The request: Report how many lines in the dataset items below contain the string "text", and give only that number. Case counts.

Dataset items
Start

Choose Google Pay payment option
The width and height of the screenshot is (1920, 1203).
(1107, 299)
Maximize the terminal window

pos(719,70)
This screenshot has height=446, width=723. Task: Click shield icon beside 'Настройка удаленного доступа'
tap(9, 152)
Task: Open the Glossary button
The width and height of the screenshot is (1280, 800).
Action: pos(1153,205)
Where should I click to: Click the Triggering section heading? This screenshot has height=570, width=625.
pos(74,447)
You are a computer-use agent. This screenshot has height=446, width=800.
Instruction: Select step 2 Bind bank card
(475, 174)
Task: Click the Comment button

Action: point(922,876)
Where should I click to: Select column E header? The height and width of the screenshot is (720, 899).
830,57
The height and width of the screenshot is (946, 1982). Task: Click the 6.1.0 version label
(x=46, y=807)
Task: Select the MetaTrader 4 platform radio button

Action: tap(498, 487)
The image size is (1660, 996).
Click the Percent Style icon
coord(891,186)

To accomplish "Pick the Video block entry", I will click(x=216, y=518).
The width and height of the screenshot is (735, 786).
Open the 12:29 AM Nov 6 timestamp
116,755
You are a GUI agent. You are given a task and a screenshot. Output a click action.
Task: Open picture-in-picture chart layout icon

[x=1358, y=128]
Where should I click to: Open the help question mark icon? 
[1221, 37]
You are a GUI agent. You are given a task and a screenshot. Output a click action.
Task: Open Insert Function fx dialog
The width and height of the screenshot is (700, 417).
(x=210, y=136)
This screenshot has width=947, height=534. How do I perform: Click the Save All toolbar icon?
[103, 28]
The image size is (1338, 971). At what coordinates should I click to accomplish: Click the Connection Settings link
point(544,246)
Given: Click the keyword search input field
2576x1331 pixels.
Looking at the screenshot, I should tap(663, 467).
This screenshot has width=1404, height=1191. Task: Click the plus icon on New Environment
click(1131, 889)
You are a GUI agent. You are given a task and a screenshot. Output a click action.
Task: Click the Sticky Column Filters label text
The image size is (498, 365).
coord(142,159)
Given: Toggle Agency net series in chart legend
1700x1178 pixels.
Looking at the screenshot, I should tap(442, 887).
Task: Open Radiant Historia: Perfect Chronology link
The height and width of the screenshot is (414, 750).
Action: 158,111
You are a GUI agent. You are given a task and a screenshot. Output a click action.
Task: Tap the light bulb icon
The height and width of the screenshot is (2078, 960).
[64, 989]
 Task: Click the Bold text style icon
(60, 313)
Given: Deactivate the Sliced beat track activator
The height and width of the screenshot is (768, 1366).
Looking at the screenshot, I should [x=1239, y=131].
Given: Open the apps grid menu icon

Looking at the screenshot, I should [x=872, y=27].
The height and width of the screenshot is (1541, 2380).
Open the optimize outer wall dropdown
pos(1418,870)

End

Output for this task: 2